ICU webinars connect staff at Juravinski Hospital
Dr. Bram Rochwerg is a medical leader in the intensive care unit at Juravinski Hospital who is taking on an extra role to support his colleagues. Along with his regular duties as an ICU physician, researcher, professor, and hospital administrator, now, he’s also a video blogger.
Once a week or so, he’s recording a live webinar to answer questions from his colleagues about ICU care for COVID-19 patients and more.
“Not that I have all the answers,” says Rochwerg, “But having the research insights and contacts, I was able to help answer some questions. In order to avoid answering the same questions repeatedly and to make sure that messaging was consistent, we decided to do this as a webinar or Q&A session.”
Rochwerg credits ICU Clinical Manager, Liz Feres, with the webinar idea. She credits him with delivering.
“Bram is knowledgeable, supportive, and responsive,” says Feres. “At the request of the team, he is sending out videos related to COVID-specific topics. He has demonstrated incredible leadership though simulation and very timely responses to any questions.”
Both say the ICU team is tightknit and well prepared. But they sensed the group was walking on pins and needles due to the newness of the virus and the ongoing changes required to prepare for it.
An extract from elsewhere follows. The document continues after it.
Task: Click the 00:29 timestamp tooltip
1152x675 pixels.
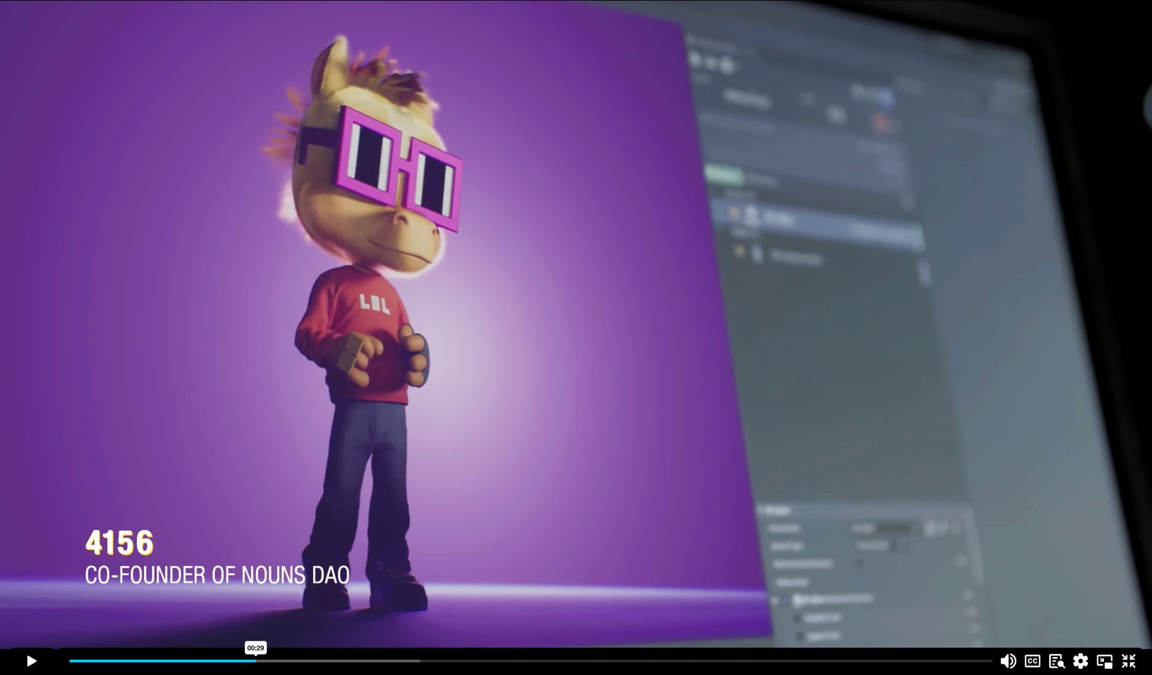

“Anxiety and uncertainty amongst the team was high,” says Rochwerg. “Mostly around the huge amount of unknowns. And although there were many resources out there like social media, and hospital-wide emails and webinars, we wanted to add a layer of personalization. This allows the team to hear from someone they know directly, who can address their specific ICU questions.”
Empathy and directness
At the start of a recent video, Rochwerg shifts in his chair, his glace alternating between a list of questions off to the side, and then back into the computer’s camera. He’s sitting in a familiar room at the hospital. Over his left shoulder, an eyesight chart with the big letter E at the top hangs on the wall.
Rochwerg is wearing a standard green hospital scrubs shirt and somehow looks both energized and slightly worn. He waves at the screen and greets viewers.
“Good morning everyone. It’s Friday, April third at eleven-thirty in the morning. A pleasure to provide a third installment specifically targeted to nursing, allied health and ICU staff at the Juravinski Hospital,” he starts off in the 20-minute video.
Throughout the webinar series, Rochwerg answers questions from colleagues with empathy and directness. He uses language and examples specific to the Juravinski Hospital and the ICU. He provides context from the wider hospital situation and from the situation in Toronto, the region, and across the province. He also addresses the uncertainties of the situation and acknowledges the feelings staff might be having.
He’s confident and professional, at the same time projecting some warmth to his audience.
“I really think the material is customized to our team,” he says. “That’s part of what I like about doing the videos. I envisioned talking to and directing messaging to my colleagues and friends in our unit.”
Critical care program secretary Desneige Robitaille says the webinars have been well-received by the team.
“Bram has been amazing,” she says. “He’s happy to share information and answer any questions staff might have. He has been a light through this situation within the unit.”
To date, Rochwerg has produced four videos.
“I would like to acknowledge our whole critical care team who are working to provide care to the sickest patients in the hospital,” says Feres. “The webinars are one way that the team is equipped with the practical knowledge to respond to the virus. The leadership team in critical care, including Bram, Louise Brady, and I, feel strongly about providing the most support possible to our team.”